Rafting the Amazon #6: Whirlpools – Peru

Rafting the Amazon #6: Whirlpools

Steering the raft

Steering the raft

At sunrise we got up and continued the journey. I was tired and my lips were swollen and numb from mosquito bites. Pali’s legs were covered with bites from the day before. We had no idea how far we had gone but we hoped that we were near our destination.

At midday the wind picked up as we approached a bend in the river. At the arch of the bend I could see a large whirlpool that had collected a swirl of debris. As we approached the bend we were on the far side of the whirlpool. We paddled hard to try and stay in the main river current but the wind quickly forced the raft towards the whirlpool. I had seen smaller whirlpools earlier in the trip.
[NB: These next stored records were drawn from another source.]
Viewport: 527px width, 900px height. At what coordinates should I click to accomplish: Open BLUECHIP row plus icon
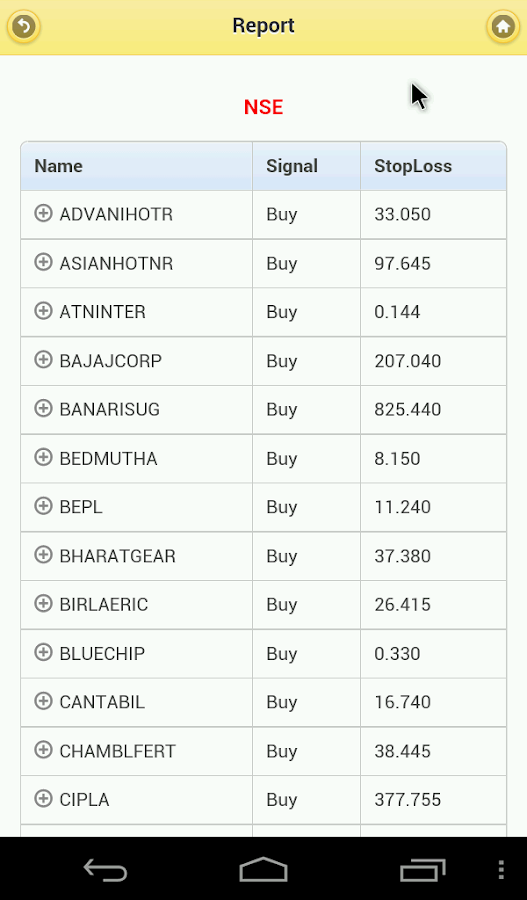pos(43,653)
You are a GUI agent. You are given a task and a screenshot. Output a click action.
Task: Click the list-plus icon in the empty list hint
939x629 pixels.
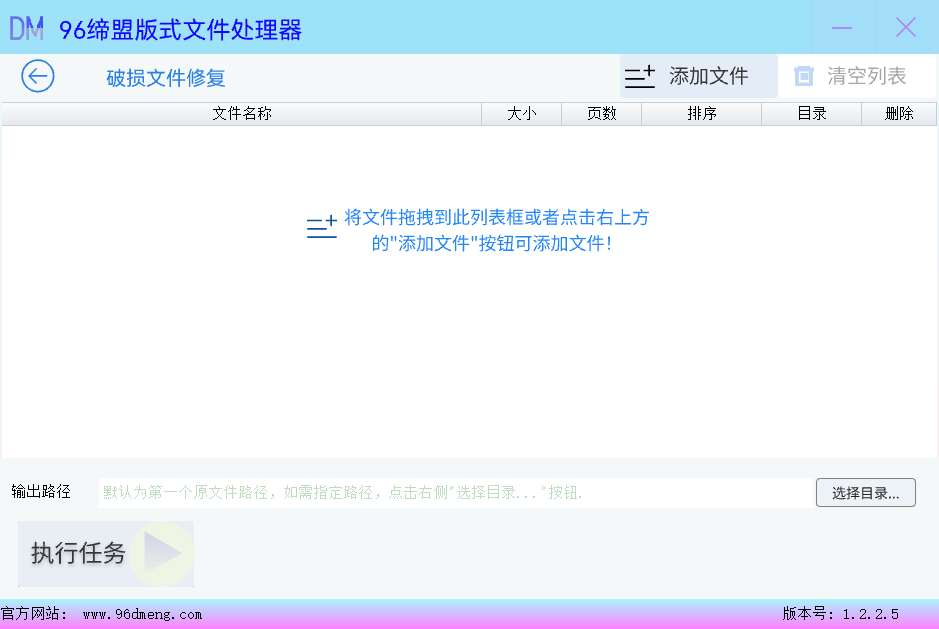[322, 228]
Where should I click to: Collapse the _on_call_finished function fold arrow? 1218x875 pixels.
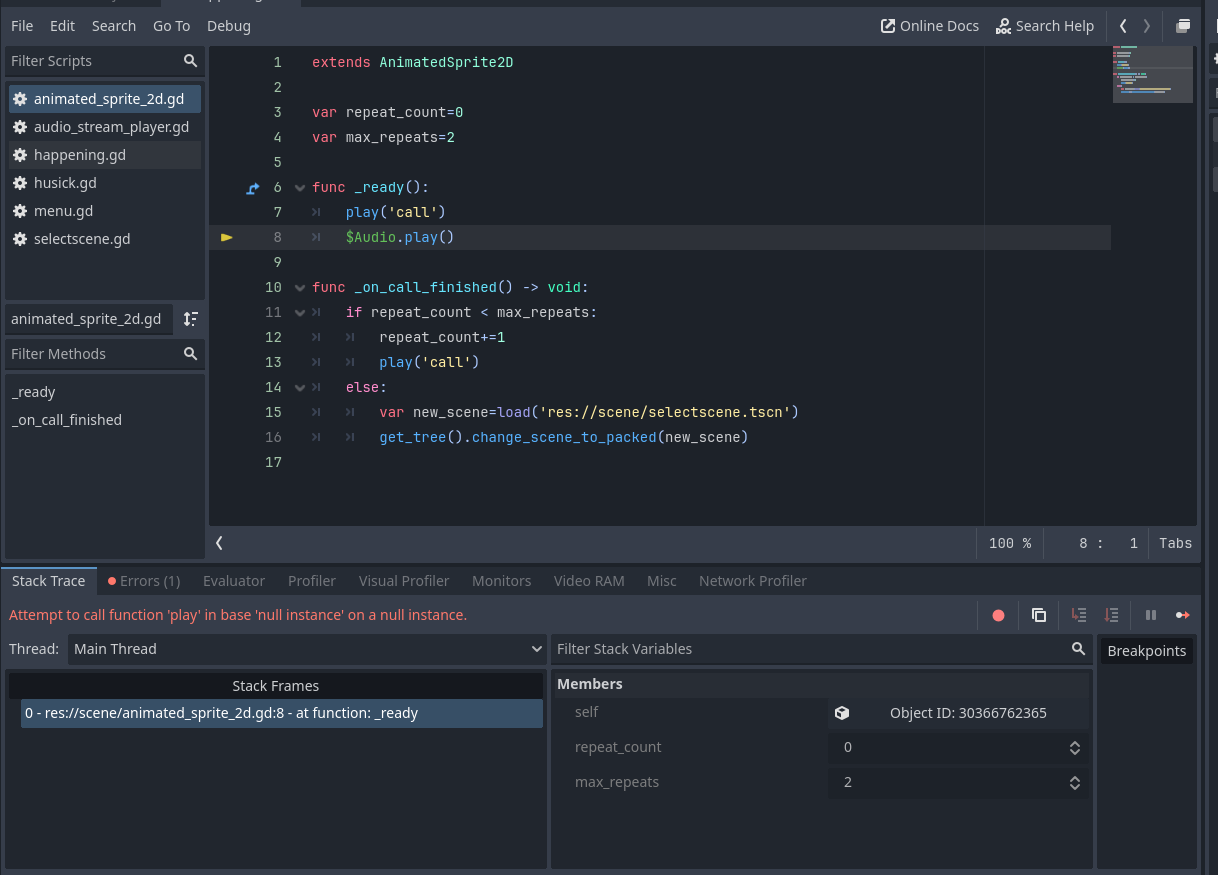coord(299,287)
But, this was the largest whirlpool I had seen and I was scared that we would get caught and not be able to break away from its current. We paddled harder but it was useless. The whirlpool grabbed the raft and added it to its collection of debris. At one point we were actually moving upriver with the swirling current of the whirlpool.

Pali resting

Pali recuperating after escaping the whirlpool

We tried to make the best of the situation. We knew that we could not escape the current until the winds died down so we made lunch. After about an hour the winds began to subside and we took another stab at breaking free from the current. Pali and I paddled hard. At one point I heard a snap and realized that I broke my paddle. Fortunately, I was still able to use the bottom portion of the paddle. We finally broke away from the whirlpool’s current. I was so tired I could not stand.

We rested as we floated down the river. During the day, when the bugs were less prevalent and the current and winds were good, it was an incredibly relaxing and scenic experience.

The villagers

Chatting with the villagers

We eventually saw a small village along the shoreline and paddled towards it. We reached the village, and a group of villagers came out to see the strangers. A villager threw us a line and we pulled up along the shore. One yelled, “Hey Mister”. The speaker of the village, I assumed, talked to us, asked where we were from and where we were going. I was so tired that I could barely speak. His Spanish was mixed with a strange accent so I had a hard time understanding him. Luckily, Pali managed the conversation. As we talked the villagers and ourselves swatted at the mosquitoes. I was surprised to see that not even the locals are immune to the pests. I wondered how anybody could live his or her life around such a constant annoyance.

That evening they invited us to dinner. We had platano, a hard banana, and a fish that was charred over the fire. It was an ugly fish, with long scales, black and cooked with its head and tail. Luckily, it was dark so I could not get a good look at it. It tasted good.

We rented a mosquito net from one of the villagers. We slept in one of their shelters, a thatch roofed structure built on poles about three feet above the ground. I finally had a good night’s sleep.